# Supplied passage
4.3 Experimental design and implementation
Performance of different feature selection techniques is
examined through machine learning pipeline consisting of four
main steps – (1) data processing, (2) feature selection, (3) model
training and (4) model evaluation; their linkage is characterized
in Fig. 2. To ensure the stability of the outcomes, the process is
repeated 50 times. The pipeline is implemented in the R
language for statistical programming, specifically in
Microsoft R 3.5.1.
Data processing – Original churn dataset is randomly stratified
into the train (60 % of examples) and test set (40 % of
examples). Data transformations are performed on the train set
and projected to the test set to prevent data leak. Non-binary
factor columns are concealed with the one-hot encoding scheme.
Numerical/integer features are expanded to 2nd-degree
interaction terms, which results in a total of 158 explanatory
variables. Consequently, all numerical/integer features are
centered and scaled. Features with near zero variability are
removed.
Feature selection – Processed train set serves as the only input to
feature selection block. To address computational complexity
and class imbalance in the feature selection procedure, we
propose a balanced clustering method to reduce the number of
observations. The algorithm is described with pseudo-code in
Fig. 3. It is worth noting that the upper boundary for the
expected number of examples per class is limited by properties
of the train set. The procedure is implemented with clustering
- 58 -

# Data provided
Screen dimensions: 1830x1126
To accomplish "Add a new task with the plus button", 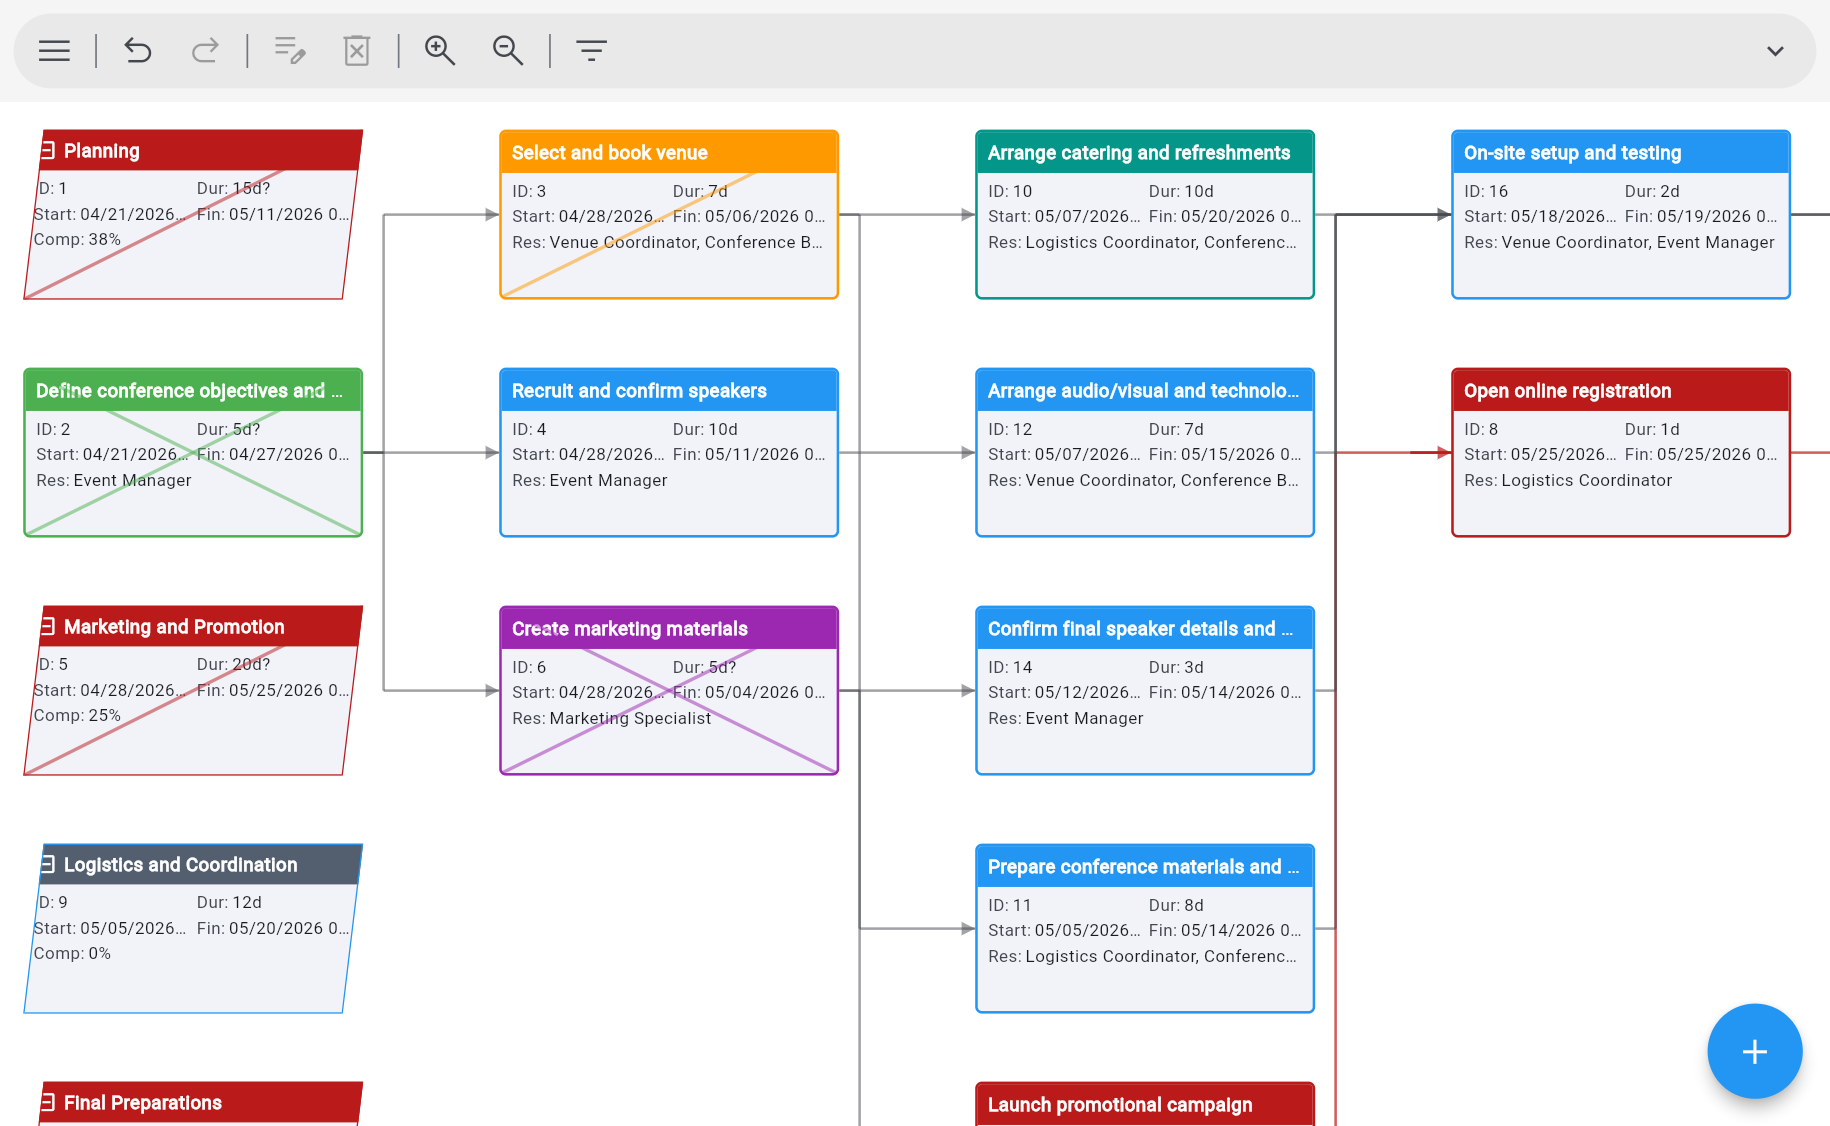I will tap(1754, 1051).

# Written request
Answer each question using the passage on experimental design and implementation.
1. How many times is the process repeated?
2. What percentage of the examples goes into the test set?
3. How many explanatory variables result from expanding the numerical and integer features to 2nd-degree interaction terms?

# Task result
1. The process is repeated 50 times.
2. The test set receives 40 % of the examples.
3. The expansion results in a total of 158 explanatory variables.